Pink Floyd's The Wall explained

This site is pretty cool and answered some unasked questions I’ve had for quite a while about the lyrics of Pink Floyd’s songs…

Complete analysis of Pink Floyd’s album “THE WALL”

As for me, along with Murali and Koustu, have listened to Pink Floyd since college days (around 1993)… Murali used to play the Division Bell while playing our long chess games that usually ended in a fight 😉 Later on we even tried to sit and write down the lyrics – it was pretty hard for us to grasp some of the words and we had to keep rewinding and playing again and again (of course then there was no google 😉 )

I think one of my favorites is High Hopes… I find that missing here… Bret, the author of the site replied to an email I’d sent saying he’d never really gotten into the post-Roger Waters Pink Floyd (“Momentary Lapse” and “Division Bell.”), though he did think they’re great albums.

* **EXERCISE DETAILS**:
Carry the blog post about Pink Floyd forward, starting right after its last sentence. The data below comes from a different source than the Pink Floyd post.

* **STORED DATA**:
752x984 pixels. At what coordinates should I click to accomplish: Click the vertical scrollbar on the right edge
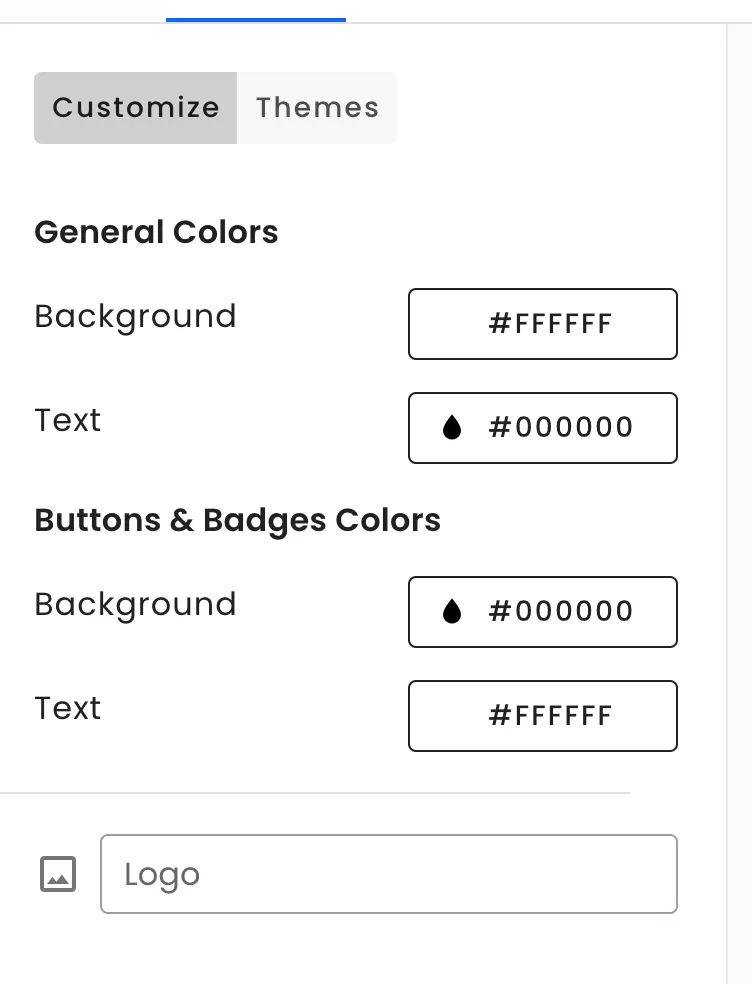[x=739, y=500]
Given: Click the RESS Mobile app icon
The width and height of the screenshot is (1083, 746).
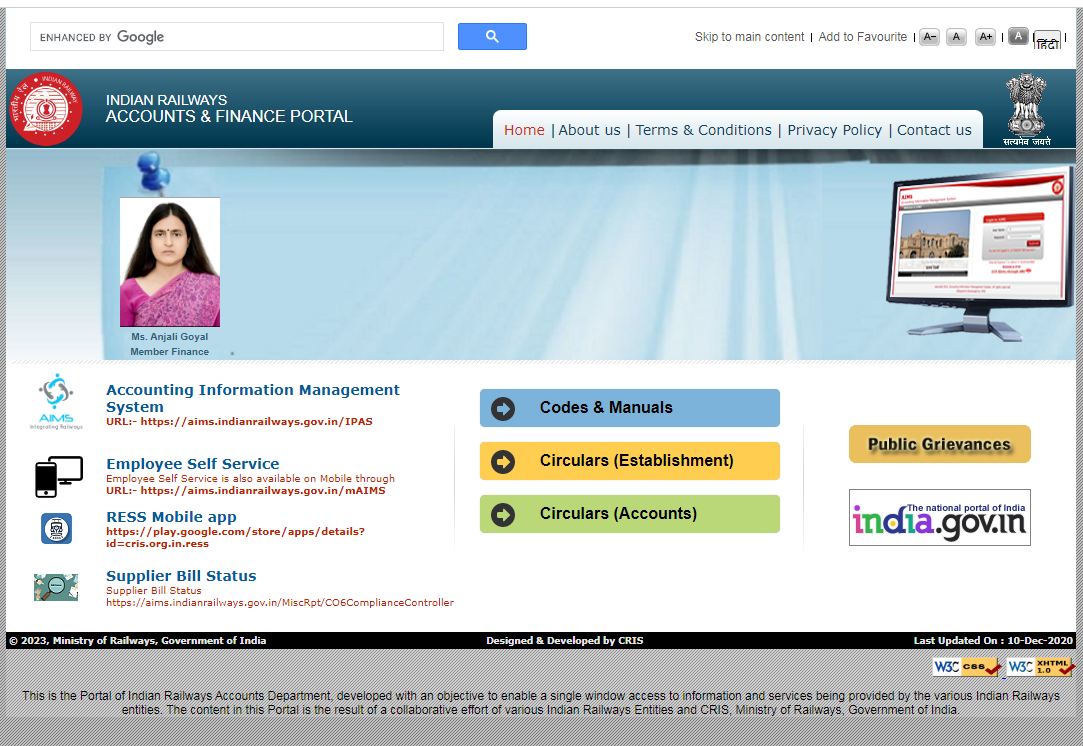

* **RESPONSE TO THIS EXERCISE**:
Here’s an excerpt from the title song Another Brick In The Wall, Part 1

While some might argue that the metaphor is incredibly tricky, I believe that it’s the very opposite. If anything, the main idea of the “wall” is quite simple. In the physical world, a wall is simply a collection of material that is used as a partition to separate two or more things. The metaphor of the wall in the album and in life holds to this definition. Because life is so daunting at times, we all have a tendency to distance ourselves from it. Television takes our minds off it, alcohol dulls it, drugs alter the reality of it; in each example, we use everything at our disposal to prevent us from truly connecting with our feelings, from fully experiencing life as both good and bad. As a society, and equally as humans, we have been conditioned to distance ourselves from pain, even if that pain helps us in the long run. As a result, we create metaphorical bricks in our minds for every disturbing situation in an attempt to distance ourselves from being hurt again, from feeling raw and vulnerable. Over time, our personal walls in our minds grow higher and we become more cynical, more jaded towards life and our connections with it. In a sense, every brick is another defense mechanism, something that dulls the pain of a bad situation and disconnects us from ever having to feel that way again. Simply put, the metaphorical wall is nothing more than its real counterpart: a collection of bricks that separate us from something else. Just as the walls of your house protect you from the environment (both rain and sunshine, the good and bad), the mental walls we erect protect us from being completely vulnerable to Life (once again, both the good and bad).

Rumi’s said something similar…

“Your task is not to seek for love, but merely to seek and find all the barriers within yourself that you have built against it.”

Jalal ad-Din Rumi quotes


About escapism through distractions, Einstein hasn’t even left out art and science…!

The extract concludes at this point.